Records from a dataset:
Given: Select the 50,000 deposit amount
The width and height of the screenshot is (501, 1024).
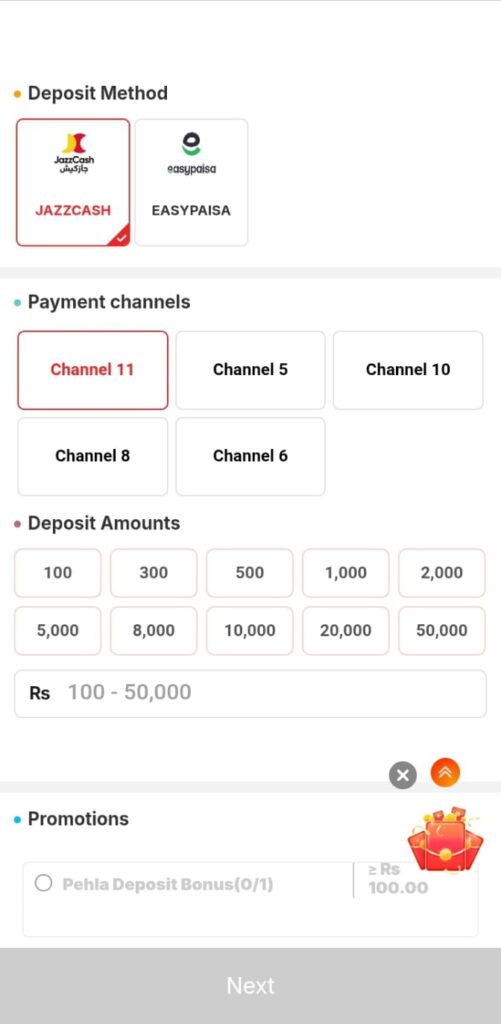Looking at the screenshot, I should pos(442,631).
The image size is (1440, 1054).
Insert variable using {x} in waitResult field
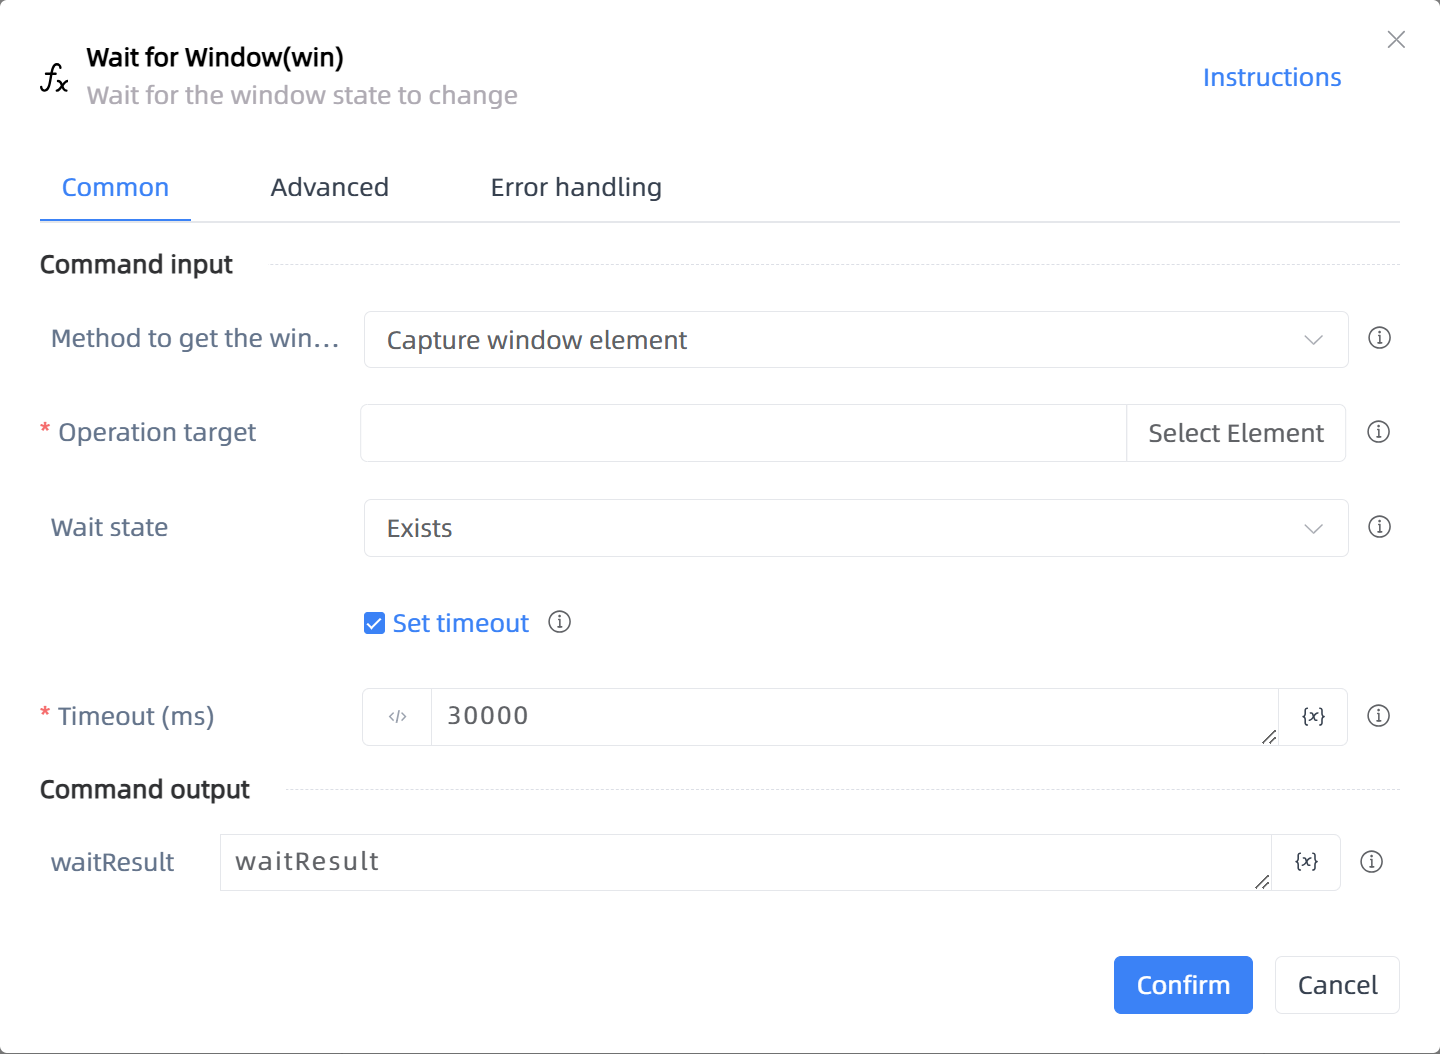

WORK INSTRUCTION = Nothing but the records, copied exactly and stripped of pictures, should be returned.

EXPECTED ANSWER =
Given: Select the 50,000 deposit amount
The width and height of the screenshot is (501, 1024).
Looking at the screenshot, I should pos(442,631).
The image size is (1440, 1054).
Insert variable using {x} in waitResult field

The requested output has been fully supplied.